[start Text passage]

Be it as it is, I will not any way shape or form endorse anyone to use headphones while out riding a bike no matter if you can hear a pin drop on the pavement which would be impossible even if you weren't playing any music in the ears. Look, riding a bike requires that all your available senses are fully available and operational at all times without hindrance. Wearing earplugs even without sound being transmitted still hinders the hearing to some degree, adding music to the mix hinders it further. Our hears have a hard enough time trying to hear over the wind noise we get in the ears as we ride not alone adding ear plugs and then music.

I understand that there are deaf people who ride bikes and someone is going to bring that up, but I've found that deaf people learn to develop their other senses beyond what "normal" people do, so they are more aware with their eyes then most people are that have both sight and hearing. I also understand that some people only ride in parks and thus conflict with traffic isn't an issue, however I also found that when I riding through a park I could be screaming MURDERER ON YOUR LEFT as I pass a cyclist with earbuds in and they won't hear me! And there has been plenty of times I had to ride off into the grass because these dopes with buds can't hear and they like to take up the entire bike path instead of staying to the far right like they would have to if driving a they were driving a car...but that whole concept eludes them on a bike.

[end Text passage]
[start Given data]

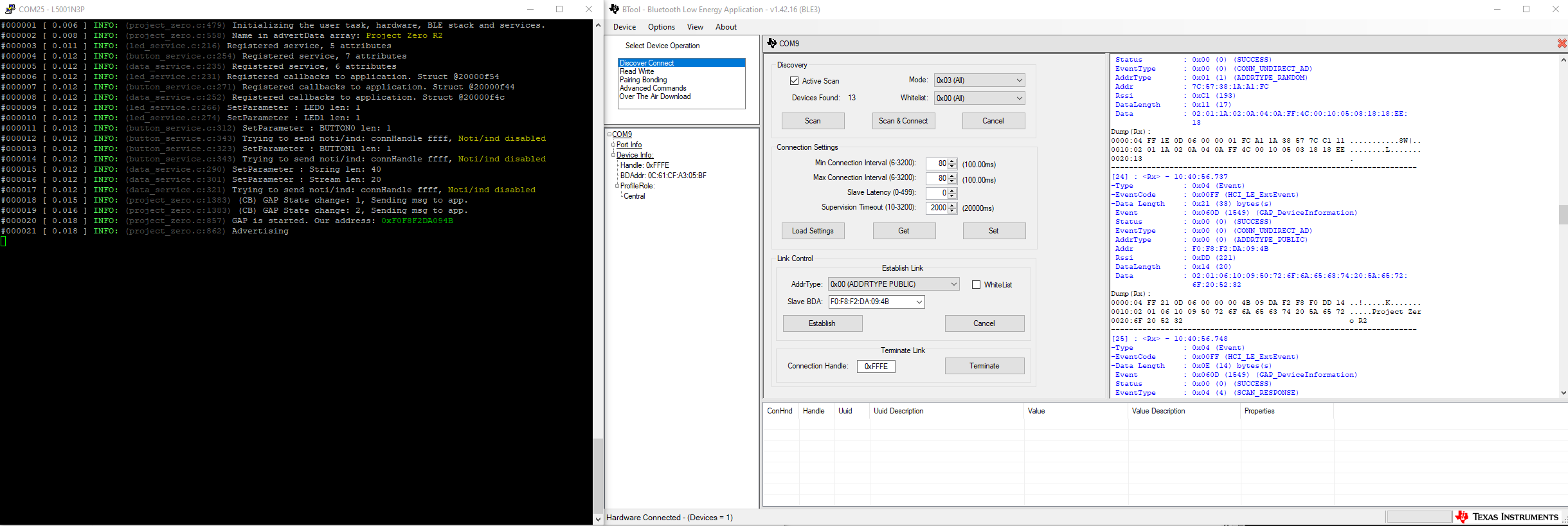Click the terminal window scroll-up arrow
1568x526 pixels.
598,26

[end Given data]

What is asked »
1. Reproduce word for word the part of the post about wearing headphones while cycling from "I understand that" up to and including "them on a bike.".
2. Pick up the post about wearing headphones while cycling after its final sentence and keep writing it.
The material has no connection to the post about wearing headphones while cycling.

Answers for the exercise »
1.
I understand that there are deaf people who ride bikes and someone is going to bring that up, but I've found that deaf people learn to develop their other senses beyond what "normal" people do, so they are more aware with their eyes then most people are that have both sight and hearing. I also understand that some people only ride in parks and thus conflict with traffic isn't an issue, however I also found that when I riding through a park I could be screaming MURDERER ON YOUR LEFT as I pass a cyclist with earbuds in and they won't hear me! And there has been plenty of times I had to ride off into the grass because these dopes with buds can't hear and they like to take up the entire bike path instead of staying to the far right like they would have to if driving a they were driving a car...but that whole concept eludes them on a bike.

2.
Obviously this is your choice to do whatever you want to do, you asked an opinion and that's all I can give you.

I can see someday in the future a goggle that will allow someone to wear and watch TV or play games all the while being able to see the road where they're driving, and this question is going to pop up hear, "do you think it's safe to ride a bike with these goggles on so I watch and listen to TV?" And someone will respond, "sure I do it all the time, I can see the road why the heck not?"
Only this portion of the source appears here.